A minimal training snippet is enough to validate whether the configuration is correct

import torch
import torch.nn as nn
import torch.optim as optim

model = nn.Linear(10, 3)
criterion = nn.CrossEntropyLoss()
optimizer = optim.SGD(model.parameters(), lr=0.1)

x = torch.randn(16, 10)
y = torch.randint(0, 3, (16,))       # Randomly generate class index labels

optimizer.zero_grad()
logits = model(x)
loss = criterion(logits, y)           # Compute loss for the current batch
loss.backward()                       # Backpropagate to update gradients
optimizer.step()                      # Apply the parameter update

This snippet shows how the loss function fits into a standard training loop and helps you quickly diagnose configuration errors.

FAQ

Q1: Why should you not manually apply Softmax when using CrossEntropyLoss?

Because nn.CrossEntropyLoss already includes a numerically stable implementation of Softmax and the logarithm operation.
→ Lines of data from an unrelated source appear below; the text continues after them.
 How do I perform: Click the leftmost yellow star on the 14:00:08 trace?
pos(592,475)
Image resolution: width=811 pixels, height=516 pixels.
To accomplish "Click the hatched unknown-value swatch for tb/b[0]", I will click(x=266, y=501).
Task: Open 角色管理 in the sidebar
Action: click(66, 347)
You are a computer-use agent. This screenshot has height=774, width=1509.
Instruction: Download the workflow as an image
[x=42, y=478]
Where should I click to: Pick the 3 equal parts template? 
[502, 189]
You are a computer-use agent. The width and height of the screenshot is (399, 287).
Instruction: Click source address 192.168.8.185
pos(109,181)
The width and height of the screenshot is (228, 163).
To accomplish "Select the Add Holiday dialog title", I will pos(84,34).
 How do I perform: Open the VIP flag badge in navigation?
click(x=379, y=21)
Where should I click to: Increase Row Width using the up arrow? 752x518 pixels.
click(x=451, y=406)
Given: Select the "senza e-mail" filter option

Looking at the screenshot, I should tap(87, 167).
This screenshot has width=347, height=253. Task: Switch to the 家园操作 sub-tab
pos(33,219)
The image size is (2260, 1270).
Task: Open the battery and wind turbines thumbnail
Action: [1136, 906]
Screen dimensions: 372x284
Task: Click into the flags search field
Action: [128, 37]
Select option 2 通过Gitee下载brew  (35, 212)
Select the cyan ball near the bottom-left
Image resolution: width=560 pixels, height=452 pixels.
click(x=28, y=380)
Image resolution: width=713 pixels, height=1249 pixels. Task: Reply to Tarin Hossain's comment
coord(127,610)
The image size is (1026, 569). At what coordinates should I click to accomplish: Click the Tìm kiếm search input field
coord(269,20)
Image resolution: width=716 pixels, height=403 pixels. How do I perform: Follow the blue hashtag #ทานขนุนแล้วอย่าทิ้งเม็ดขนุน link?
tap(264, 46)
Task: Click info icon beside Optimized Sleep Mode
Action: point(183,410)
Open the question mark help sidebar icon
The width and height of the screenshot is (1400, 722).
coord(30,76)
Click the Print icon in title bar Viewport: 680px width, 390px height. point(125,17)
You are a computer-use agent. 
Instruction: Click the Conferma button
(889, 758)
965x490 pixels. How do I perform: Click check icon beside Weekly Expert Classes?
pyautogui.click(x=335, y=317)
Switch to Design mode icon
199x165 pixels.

Applying Softmax outside the loss function destroys the intended numerical properties of logits and can hurt training stability.

Q2: Should multiclass labels use one-hot encoding or class indices?

In standard PyTorch training, prefer class indices. They are simpler, more compatible, and align directly with the default input requirements of CrossEntropyLoss.

Q3: Why is cross-entropy not suitable for regression tasks?

Because regression targets are continuous values, not discrete class probabilities. Cross-entropy optimizes distribution differences, while regression requires minimizing numerical error, so MSE, MAE, or Smooth L1 are usually better choices.

Core Summary: This article systematically reconstructs the knowledge framework around loss functions, covering definitions, categories, cross-entropy principles, and PyTorch practice. It highlights that CrossEntropyLoss already includes Softmax, explains label format requirements, and calls out common pitfalls to help developers quickly choose the right loss function and tune classification training more effectively.